- [Source material]
--- --- ---

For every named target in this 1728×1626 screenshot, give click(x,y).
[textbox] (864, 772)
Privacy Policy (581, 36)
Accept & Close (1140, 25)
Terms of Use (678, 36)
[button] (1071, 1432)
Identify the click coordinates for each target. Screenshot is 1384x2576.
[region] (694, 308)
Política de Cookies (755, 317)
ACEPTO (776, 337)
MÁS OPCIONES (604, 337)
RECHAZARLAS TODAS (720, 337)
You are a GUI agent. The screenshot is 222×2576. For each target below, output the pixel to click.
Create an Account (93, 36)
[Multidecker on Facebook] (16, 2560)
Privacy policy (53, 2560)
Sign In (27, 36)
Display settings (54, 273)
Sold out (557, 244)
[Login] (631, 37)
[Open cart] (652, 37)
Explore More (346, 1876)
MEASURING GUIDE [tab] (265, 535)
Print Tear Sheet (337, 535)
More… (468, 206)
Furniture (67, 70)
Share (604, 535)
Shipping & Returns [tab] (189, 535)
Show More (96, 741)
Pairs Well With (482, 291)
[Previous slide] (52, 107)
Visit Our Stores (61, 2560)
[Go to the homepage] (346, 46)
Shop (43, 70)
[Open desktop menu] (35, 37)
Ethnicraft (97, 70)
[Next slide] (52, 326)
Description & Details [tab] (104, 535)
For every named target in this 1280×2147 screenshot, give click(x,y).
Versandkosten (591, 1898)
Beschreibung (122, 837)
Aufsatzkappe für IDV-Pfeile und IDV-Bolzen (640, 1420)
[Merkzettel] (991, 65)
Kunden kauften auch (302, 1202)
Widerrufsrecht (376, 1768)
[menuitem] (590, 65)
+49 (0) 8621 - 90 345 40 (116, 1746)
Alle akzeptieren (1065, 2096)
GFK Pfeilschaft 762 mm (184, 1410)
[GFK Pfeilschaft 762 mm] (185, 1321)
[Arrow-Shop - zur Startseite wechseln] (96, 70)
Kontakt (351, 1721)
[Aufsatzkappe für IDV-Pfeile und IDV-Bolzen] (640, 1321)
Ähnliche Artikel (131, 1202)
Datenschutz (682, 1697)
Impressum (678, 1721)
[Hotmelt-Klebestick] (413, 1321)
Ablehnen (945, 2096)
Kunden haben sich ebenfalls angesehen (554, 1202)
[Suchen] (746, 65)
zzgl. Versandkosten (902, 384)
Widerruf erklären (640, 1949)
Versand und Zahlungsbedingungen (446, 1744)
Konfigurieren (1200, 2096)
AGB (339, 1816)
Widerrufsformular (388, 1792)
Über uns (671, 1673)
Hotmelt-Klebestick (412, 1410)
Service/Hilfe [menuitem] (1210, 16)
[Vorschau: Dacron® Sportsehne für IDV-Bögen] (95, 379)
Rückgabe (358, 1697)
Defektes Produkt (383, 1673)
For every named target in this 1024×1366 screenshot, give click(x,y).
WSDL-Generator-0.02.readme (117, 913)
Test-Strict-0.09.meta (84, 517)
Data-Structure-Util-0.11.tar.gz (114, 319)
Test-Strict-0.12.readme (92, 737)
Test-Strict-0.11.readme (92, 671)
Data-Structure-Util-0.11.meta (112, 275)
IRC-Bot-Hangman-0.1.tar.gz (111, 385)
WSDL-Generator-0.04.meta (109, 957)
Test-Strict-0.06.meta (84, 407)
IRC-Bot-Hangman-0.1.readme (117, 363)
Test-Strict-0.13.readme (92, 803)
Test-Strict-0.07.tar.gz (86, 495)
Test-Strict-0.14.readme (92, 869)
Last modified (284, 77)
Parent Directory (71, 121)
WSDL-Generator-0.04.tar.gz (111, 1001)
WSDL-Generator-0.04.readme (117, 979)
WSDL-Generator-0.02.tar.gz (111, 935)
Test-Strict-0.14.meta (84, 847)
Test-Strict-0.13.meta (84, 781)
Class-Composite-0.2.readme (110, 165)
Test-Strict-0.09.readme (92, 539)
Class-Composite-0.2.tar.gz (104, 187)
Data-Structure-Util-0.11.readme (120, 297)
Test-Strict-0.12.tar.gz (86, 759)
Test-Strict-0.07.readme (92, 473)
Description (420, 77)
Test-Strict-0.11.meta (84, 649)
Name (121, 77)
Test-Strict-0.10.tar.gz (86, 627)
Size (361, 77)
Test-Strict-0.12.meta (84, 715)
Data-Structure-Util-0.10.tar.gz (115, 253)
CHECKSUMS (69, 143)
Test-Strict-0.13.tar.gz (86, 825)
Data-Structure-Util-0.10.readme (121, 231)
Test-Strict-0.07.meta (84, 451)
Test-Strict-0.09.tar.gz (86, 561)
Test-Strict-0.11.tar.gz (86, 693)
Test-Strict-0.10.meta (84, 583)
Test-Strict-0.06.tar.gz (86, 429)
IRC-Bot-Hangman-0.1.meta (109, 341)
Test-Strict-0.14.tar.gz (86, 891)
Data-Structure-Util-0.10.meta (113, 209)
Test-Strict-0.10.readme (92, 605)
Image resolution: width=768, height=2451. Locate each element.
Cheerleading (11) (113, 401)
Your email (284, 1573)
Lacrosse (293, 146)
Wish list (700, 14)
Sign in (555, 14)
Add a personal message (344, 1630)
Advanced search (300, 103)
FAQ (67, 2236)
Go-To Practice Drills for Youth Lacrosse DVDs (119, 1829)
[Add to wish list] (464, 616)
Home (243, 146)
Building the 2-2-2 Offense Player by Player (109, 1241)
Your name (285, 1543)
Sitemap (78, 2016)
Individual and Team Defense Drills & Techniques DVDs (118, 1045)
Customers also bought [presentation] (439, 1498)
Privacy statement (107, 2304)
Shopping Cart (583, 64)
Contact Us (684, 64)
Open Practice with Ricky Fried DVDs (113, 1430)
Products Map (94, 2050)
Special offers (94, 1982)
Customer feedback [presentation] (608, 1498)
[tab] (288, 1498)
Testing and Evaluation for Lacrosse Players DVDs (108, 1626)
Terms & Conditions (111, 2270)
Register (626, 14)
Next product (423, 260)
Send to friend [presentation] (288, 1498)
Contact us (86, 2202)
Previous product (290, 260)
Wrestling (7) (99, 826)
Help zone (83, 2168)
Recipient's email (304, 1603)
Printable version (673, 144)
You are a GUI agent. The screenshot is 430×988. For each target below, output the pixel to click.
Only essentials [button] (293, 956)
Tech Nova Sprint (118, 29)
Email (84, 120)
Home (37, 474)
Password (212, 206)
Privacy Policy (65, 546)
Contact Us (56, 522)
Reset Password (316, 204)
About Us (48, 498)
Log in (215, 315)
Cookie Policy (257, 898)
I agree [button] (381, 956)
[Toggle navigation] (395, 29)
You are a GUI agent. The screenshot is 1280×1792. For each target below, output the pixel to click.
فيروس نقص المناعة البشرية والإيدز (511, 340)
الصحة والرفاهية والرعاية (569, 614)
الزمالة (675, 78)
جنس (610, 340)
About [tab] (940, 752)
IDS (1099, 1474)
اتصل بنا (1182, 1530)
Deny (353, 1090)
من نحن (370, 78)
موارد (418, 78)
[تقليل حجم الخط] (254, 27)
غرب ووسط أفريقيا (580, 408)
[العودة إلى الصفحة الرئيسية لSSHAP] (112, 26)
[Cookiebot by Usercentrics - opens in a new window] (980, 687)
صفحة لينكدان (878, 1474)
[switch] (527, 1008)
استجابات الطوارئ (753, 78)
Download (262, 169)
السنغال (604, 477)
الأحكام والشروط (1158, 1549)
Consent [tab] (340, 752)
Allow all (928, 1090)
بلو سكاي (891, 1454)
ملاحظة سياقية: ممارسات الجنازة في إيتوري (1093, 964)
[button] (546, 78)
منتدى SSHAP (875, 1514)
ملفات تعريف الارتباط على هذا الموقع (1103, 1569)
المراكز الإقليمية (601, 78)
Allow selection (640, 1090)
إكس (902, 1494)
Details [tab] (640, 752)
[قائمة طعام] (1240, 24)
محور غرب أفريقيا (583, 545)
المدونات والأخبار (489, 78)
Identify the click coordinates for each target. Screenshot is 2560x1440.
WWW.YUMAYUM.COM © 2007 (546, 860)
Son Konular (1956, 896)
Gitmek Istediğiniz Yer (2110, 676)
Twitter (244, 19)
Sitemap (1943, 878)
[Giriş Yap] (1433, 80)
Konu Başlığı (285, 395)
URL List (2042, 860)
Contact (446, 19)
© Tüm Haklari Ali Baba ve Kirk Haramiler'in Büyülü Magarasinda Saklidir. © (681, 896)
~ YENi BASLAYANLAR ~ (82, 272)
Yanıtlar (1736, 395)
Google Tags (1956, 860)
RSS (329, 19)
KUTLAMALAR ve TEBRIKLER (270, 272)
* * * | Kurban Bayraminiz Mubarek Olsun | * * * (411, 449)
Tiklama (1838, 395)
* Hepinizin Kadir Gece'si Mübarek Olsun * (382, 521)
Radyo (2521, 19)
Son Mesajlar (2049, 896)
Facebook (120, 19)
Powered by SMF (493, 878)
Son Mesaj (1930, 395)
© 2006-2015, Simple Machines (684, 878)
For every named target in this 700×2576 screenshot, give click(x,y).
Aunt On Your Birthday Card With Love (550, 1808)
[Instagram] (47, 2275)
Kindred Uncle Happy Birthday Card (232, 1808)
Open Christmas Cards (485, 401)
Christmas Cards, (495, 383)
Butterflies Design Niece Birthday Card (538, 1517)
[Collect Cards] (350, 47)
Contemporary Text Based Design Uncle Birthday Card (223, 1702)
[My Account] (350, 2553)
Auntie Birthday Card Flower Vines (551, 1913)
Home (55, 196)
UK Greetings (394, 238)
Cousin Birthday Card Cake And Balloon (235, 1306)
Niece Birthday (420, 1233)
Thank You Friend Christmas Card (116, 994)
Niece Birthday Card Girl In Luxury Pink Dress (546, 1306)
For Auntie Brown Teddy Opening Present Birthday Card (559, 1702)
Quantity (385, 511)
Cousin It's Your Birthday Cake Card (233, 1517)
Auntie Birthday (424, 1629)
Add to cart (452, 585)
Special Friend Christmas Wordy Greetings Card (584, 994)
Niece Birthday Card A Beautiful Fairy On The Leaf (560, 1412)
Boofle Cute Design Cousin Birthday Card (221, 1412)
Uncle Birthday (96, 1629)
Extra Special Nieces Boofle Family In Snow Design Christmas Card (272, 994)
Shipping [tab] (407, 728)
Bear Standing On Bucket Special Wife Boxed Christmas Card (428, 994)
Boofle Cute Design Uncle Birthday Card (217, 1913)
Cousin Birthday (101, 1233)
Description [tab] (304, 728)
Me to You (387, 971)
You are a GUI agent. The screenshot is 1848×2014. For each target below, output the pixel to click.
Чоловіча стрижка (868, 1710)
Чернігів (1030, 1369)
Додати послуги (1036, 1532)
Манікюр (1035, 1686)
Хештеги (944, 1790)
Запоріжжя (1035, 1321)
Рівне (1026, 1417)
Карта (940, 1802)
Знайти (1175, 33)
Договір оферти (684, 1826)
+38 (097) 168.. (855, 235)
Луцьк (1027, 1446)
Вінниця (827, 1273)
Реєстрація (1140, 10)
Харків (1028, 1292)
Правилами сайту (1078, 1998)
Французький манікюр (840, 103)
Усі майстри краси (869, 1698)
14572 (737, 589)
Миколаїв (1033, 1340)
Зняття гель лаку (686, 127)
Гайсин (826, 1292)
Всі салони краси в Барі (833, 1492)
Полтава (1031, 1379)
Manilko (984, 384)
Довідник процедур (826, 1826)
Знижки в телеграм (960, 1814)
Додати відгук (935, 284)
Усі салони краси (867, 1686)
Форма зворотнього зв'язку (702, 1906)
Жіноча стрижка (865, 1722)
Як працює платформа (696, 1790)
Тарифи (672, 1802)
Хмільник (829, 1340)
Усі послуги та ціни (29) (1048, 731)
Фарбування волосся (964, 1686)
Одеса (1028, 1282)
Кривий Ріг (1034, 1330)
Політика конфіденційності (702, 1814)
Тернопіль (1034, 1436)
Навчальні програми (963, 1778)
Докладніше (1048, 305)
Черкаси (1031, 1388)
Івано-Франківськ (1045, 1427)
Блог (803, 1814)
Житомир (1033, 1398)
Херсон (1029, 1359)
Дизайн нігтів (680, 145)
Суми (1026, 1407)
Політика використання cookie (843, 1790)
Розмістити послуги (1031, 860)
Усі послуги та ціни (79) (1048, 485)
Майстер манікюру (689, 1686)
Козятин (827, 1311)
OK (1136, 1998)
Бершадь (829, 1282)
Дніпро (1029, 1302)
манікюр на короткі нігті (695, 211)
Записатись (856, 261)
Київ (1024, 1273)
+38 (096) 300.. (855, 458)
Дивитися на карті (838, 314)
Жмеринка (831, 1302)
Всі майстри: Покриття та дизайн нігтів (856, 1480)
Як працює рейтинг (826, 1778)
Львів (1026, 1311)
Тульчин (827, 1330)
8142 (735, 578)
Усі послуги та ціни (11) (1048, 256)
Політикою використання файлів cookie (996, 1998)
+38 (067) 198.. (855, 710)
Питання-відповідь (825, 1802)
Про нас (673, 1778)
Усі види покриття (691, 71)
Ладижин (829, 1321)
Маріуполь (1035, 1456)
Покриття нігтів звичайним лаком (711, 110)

--- --- ---

Please make an exact copy of the lines above from the line with "Знижки в телеграм (960, 1814)" through the line with "Кривий Ріг (1034, 1330)", both ends included.

Знижки в телеграм (960, 1814)
Додати відгук (935, 284)
Усі салони краси (867, 1686)
Форма зворотнього зв'язку (702, 1906)
Жіноча стрижка (865, 1722)
Як працює платформа (696, 1790)
Тарифи (672, 1802)
Хмільник (829, 1340)
Усі послуги та ціни (29) (1048, 731)
Фарбування волосся (964, 1686)
Одеса (1028, 1282)
Кривий Ріг (1034, 1330)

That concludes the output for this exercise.